(Passage shown)
Spams indulging in Weapons Immersion training

SPAM wpn handling & marksmanship:

  • Should really, finally, learn the difference between their rifles and their guns rather than just si

    Votes: 0 0.0%
  • Leaves a little to be desired

    Votes: 0 0.0%
  • They're rather competent fellows, actually!

    Votes: 0 0.0%
  • Cack...

    Votes: 0 0.0%

  • Total voters
    0
#1
...because of a certain endemic problem involving NDs... :roll:

http://www.thedonovan.com/archives/003309.html
(impossible to cut & paste, so click on the link)

http://heartlesslibertarian.blogspo...sslibertarian_archive.html#110377207868335085
The next piece is what, at least here at Fort Jackson, we call "weapons immersion." This has not much to do with BRM training, and a whole lot to do with reducing Negligent Discharges (NDs.) Once upon a time, basic trainees went everywhere with their weapons once they were issued to them. Then, sometime after Vietnam, the Army became in many ways a garrison army. Weapons only come out of the arms room when necessary for training, and were turned back in when that specific training was done. Now the Army finds itself in a situation where the troops in the field take loaded weapons everywhere with them, 24/7. Loaded weapons, plus troops who aren't used to carrying them around at all times, leads to NDs. And lots of NDs mean people get shot, and killed. Last time my brigade commander briefed us, the U.S. military had lost 24 troops killed to NDs since the start of the GWOT. That's 2/3 of a line Infantry platoon gone because somebody couldn't handle a weapon safely.

The solution? Weapons immersion. Troops get issued weapons during the first week of Basic Training, and they take them everywhere. After rifle qualification, every soldier gets 5 rounds of blanks ammuntion to put in his magazine, and they lock and load whenever they leave the battalion area. (It will be interesting to see the troops on post detail raking the HQ lawn with loaded M16s.) Any ND after this point means a soldier gets immediately re-started in basic training to the start of BRM training, in order to learn proper and safe weapons handling. A side bonus to the program is that, since the troops have their rifles at all times, drill sergeants can conduct more pre-BRM training during downtime (like waiting for a bus pick-up.)
Ref. the bold highlighting - why not adopt the Brit policy of being fined one month's pay (if that still goes on)???
 
#2
I dont think we can be too complacent an awful lot of nds the first month in basra palace and a some werent just from junior blokes
good thing we have loading bays
 
#4
thing is, did the immersion training make a big difference? My Grandfather recalls the yanks NDing a great deal on market Garden etc. and i believe they were immersion trained then. Perhaps something of the "hoo-ah" psychology prelevant throughout a great deal of septics (although not all, it must be said) is responsible for their trend of shooting worm/birds/other yanks/brits etc. by accident.
 

Cutaway

LE
Kit Reviewer
#5
stoatman said:
......

why not adopt the Brit policy of being fined one month's pay (if that still goes on)???
Unfortunately it doesn't !

Some units did in the past have an automatic fine of one month's dosh, but not all.

(Data rows)
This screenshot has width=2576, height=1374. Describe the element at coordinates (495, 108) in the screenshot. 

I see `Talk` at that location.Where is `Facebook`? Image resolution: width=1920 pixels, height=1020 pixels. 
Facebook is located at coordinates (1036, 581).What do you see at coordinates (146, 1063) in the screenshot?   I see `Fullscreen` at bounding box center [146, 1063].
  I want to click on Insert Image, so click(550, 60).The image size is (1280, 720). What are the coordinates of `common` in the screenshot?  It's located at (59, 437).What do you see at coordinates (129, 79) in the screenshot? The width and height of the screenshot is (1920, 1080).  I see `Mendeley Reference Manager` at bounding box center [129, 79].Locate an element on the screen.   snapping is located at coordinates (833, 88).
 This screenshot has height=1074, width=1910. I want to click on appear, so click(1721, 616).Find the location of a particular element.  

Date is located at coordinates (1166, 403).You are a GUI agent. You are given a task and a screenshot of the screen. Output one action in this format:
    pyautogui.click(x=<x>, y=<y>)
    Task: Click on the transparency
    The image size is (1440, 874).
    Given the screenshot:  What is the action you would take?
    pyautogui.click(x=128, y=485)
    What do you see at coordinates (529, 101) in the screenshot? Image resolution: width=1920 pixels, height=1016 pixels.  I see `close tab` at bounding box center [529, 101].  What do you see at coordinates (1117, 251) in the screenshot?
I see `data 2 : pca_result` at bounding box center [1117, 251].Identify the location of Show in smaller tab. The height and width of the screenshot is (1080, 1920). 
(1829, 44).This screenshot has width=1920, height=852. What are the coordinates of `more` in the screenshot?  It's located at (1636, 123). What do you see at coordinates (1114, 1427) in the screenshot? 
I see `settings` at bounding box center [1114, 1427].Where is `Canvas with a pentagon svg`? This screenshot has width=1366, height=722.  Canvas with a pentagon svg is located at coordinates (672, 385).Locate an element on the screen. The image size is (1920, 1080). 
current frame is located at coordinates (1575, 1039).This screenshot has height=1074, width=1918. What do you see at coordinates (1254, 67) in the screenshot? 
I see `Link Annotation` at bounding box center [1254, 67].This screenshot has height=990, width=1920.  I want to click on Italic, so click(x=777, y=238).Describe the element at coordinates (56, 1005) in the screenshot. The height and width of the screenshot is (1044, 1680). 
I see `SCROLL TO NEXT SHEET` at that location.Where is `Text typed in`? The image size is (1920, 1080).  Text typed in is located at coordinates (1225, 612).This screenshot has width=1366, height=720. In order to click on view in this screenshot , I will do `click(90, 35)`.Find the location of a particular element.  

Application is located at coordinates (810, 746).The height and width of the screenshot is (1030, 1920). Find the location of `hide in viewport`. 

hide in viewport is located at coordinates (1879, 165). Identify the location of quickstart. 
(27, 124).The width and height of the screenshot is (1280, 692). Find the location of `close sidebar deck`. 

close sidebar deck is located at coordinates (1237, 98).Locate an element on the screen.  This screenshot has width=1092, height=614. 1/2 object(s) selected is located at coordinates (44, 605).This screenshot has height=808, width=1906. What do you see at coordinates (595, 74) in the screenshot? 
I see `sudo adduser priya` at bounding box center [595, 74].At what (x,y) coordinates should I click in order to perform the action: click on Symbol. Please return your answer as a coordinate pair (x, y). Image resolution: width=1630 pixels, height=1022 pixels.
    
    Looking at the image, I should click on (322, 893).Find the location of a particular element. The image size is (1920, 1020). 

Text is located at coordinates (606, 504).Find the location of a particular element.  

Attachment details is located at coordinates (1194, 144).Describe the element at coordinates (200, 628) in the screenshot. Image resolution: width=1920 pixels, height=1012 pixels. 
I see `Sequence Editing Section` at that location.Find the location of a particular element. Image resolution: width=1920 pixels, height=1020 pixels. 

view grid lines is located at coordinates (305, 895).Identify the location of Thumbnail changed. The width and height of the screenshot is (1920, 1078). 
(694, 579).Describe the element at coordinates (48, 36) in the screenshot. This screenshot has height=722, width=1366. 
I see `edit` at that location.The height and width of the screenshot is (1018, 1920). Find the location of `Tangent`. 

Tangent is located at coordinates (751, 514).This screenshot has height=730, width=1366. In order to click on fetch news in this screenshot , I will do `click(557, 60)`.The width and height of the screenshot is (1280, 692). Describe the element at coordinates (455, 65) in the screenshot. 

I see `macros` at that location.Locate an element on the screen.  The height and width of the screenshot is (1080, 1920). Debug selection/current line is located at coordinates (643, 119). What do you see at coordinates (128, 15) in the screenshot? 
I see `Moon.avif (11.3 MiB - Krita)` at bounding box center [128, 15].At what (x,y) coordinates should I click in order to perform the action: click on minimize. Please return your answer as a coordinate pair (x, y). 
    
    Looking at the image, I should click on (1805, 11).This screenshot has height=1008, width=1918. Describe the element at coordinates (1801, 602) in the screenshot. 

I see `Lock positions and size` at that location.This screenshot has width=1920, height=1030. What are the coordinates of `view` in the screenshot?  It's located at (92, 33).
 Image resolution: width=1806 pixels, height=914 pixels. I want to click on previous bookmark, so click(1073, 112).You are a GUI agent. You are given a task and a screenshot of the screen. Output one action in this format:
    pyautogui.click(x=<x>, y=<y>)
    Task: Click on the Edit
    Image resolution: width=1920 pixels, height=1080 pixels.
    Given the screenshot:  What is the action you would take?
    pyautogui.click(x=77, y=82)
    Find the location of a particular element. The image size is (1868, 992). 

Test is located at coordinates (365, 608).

(Exercise 1)
Turn the paragraph of the thread that opens with "The solution? Weapons immersion." into a short bulleted list that keeps its main facts.
(Exercise 2)
Copy the thread word for word from "Spams indulging in" up to and including "competent fellows, actually!".
The entries above come from a separate source and are unrelated to the thread.

(Complete answer 1)
- Troops are issued weapons in the first week of Basic Training and take them everywhere.
- After rifle qualification, each soldier gets 5 rounds of blank ammunition for his magazine and locks and loads whenever he leaves the battalion area.
- Any ND after that point sends the soldier back to the start of BRM training to learn proper and safe weapons handling.
- Because troops carry their rifles at all times, drill sergeants can hold more pre-BRM training during downtime, such as waiting for a bus pick-up.

(Complete answer 2)
Spams indulging in Weapons Immersion training

SPAM wpn handling & marksmanship:

  • Should really, finally, learn the difference between their rifles and their guns rather than just si

    Votes: 0 0.0%
  • Leaves a little to be desired

    Votes: 0 0.0%
  • They're rather competent fellows, actually!